I plodded along more slowly, letting him follow the side-trail of a rabbit's tracks while I kept to where we knew the lane had to be, under the disguise of snow. In the distance, there was the call of a train, blowing for the crossing on route 121. Buff and I ran to the top of the hill, overlooking the swimming lake, and watched the long freight roll along the tracks on the other side of the lake below. It looked like the kind of toy trains you see on tables in the toy departments now. It had loaded coal cars, some empty box-cars and even a little man at the engineer's throttle waving a little arm at the little window.

And then, all of a sudden, after the toy train had rumbled out of sight but not out of sound, the snowy cold began to penetrate the bones, and sting the eyes.

Then nothing seemed as wonderful as racing home, scuffling snow all the way, grabbing a log off the woodpile and rushing inside to build up the fire into a good blaze.

Buff settled down in front of the fire to chew the ice-balls out of his paws. I settled down to watch the flames change colors and designs.

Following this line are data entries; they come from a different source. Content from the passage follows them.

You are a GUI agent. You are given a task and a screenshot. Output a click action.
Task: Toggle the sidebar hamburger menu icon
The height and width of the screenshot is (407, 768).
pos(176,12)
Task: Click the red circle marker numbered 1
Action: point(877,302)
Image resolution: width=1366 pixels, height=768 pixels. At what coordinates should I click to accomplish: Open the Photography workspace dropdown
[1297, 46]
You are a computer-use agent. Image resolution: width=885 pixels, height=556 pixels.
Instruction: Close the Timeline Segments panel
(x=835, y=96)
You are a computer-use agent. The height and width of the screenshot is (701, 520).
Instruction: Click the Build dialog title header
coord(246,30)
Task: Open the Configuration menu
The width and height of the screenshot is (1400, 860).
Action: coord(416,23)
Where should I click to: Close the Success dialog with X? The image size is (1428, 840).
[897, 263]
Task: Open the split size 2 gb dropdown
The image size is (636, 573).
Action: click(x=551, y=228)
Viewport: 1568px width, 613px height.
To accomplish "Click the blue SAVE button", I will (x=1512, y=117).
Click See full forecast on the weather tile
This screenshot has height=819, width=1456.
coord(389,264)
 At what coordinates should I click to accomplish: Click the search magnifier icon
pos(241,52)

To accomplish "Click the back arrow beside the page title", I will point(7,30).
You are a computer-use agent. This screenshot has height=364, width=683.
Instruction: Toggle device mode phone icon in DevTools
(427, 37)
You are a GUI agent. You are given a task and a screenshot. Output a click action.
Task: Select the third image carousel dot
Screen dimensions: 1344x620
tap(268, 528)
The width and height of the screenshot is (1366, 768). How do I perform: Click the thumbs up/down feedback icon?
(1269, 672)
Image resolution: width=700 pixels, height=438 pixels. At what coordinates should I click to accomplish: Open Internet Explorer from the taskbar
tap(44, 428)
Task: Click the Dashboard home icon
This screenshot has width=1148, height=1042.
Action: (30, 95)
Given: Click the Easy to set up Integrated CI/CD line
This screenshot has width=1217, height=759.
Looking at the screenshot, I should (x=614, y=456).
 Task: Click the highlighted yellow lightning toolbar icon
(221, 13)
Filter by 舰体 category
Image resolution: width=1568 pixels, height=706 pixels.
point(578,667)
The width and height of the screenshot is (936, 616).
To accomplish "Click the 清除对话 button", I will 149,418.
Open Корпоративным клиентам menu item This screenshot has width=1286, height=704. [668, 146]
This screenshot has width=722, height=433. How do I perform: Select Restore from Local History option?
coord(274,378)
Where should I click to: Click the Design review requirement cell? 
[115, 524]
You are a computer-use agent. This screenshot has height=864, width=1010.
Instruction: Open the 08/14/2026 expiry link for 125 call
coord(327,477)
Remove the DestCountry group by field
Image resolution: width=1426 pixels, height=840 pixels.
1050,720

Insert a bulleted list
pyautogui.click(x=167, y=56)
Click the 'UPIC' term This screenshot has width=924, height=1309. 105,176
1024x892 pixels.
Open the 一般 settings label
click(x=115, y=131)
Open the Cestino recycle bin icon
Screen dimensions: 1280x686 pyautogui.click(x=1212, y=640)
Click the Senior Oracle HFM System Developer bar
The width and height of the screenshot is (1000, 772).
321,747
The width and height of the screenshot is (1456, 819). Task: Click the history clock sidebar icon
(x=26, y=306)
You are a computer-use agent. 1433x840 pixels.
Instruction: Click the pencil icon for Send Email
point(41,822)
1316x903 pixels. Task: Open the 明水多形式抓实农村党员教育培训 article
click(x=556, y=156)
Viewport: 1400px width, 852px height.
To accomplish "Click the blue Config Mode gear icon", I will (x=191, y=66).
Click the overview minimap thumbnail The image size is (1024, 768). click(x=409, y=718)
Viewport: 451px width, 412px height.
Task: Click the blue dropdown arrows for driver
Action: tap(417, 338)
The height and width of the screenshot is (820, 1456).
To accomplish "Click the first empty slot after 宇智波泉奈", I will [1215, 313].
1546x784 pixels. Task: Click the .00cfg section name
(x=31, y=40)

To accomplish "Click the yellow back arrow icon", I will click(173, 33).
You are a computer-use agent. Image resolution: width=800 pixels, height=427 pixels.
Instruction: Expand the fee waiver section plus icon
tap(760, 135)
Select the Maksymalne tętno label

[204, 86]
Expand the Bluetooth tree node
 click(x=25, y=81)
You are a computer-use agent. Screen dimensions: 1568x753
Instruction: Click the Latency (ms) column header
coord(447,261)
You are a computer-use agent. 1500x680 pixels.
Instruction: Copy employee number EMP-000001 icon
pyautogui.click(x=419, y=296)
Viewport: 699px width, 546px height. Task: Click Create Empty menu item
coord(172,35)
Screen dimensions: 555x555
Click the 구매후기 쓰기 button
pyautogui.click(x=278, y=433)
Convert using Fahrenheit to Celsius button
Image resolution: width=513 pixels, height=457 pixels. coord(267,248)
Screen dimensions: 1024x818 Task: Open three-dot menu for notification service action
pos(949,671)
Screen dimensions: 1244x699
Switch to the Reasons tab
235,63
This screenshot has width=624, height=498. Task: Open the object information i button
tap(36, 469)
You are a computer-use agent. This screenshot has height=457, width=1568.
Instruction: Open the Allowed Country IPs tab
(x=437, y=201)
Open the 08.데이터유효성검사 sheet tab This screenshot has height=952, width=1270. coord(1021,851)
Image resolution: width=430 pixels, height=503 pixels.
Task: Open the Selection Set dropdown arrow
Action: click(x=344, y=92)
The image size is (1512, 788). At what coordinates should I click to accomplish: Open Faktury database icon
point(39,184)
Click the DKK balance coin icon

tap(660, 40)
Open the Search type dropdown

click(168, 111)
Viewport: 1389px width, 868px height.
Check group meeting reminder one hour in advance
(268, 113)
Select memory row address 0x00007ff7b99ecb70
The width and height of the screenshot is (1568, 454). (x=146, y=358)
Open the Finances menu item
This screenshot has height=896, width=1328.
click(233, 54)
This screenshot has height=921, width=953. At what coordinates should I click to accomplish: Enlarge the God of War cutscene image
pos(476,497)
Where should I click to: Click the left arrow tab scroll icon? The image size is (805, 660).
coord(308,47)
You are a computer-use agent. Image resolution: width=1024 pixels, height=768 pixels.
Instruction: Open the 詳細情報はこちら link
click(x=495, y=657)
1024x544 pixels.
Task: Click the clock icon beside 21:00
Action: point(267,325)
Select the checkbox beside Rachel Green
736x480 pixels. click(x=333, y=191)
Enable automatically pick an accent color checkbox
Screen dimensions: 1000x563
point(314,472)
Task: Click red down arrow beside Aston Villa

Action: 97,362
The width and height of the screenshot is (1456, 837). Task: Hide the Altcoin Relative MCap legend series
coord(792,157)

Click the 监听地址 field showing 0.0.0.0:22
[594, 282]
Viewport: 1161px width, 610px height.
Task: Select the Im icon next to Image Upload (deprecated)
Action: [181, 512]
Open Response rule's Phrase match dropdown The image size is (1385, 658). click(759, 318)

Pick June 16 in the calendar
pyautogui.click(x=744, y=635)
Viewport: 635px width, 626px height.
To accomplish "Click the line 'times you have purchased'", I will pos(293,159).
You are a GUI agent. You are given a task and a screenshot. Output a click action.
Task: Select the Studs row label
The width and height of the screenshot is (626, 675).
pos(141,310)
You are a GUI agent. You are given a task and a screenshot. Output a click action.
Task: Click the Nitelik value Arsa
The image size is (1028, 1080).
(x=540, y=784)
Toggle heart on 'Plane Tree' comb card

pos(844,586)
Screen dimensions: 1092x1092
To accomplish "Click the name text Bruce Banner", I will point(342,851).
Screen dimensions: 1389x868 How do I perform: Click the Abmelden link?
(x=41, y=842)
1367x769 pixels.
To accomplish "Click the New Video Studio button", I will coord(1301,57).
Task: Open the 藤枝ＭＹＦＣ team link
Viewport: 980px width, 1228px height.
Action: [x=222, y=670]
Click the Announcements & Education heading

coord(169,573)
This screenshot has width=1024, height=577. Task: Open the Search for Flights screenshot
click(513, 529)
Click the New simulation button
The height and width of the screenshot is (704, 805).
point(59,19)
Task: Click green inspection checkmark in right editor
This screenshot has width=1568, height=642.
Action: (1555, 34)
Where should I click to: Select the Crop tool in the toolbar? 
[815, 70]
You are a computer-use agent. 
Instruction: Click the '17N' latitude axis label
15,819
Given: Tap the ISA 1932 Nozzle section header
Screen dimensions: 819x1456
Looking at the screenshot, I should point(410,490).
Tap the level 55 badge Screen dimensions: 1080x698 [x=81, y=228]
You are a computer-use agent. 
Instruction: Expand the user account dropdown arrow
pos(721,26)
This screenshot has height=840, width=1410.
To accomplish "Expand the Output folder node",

I wonder whatever became of that Saturday schedule? Ah, well, there will be other days to tidy drawers and clean closets and run errands and answer letters. The season's first snow has to be celebrated ... if only with a walk and a nap in front of the fire!

 

 

“That Waxed Floor”

 

THE KITCHEN FLOOR was, for so many years, a familiar footing for the cocker spaniel who rules my household. Buff knew exactly how many steps between refrigerator and milk bowl-and how long it would take him to get from his napping place in front of the fire in the living room to his window in the back door when he heard company corning.

Then the new charcoal and pink terrazzo pattern linoleum was laid.

Buff sniffed at the "newness" and looked surprised the first time he heard his nails tapping along with his steps. But he soon accepted the new flooring with his usual aplomb.

Until he heard a noise out back.

He got a running start from the living room. Hit the new linoleum like a ton of bricks. Started to skid. I backed up against the pink refrigerator as the buff-colored streak skidded past me.

Buff didn't stop skidding until he landed with his nose pressed flat against his own window in the door.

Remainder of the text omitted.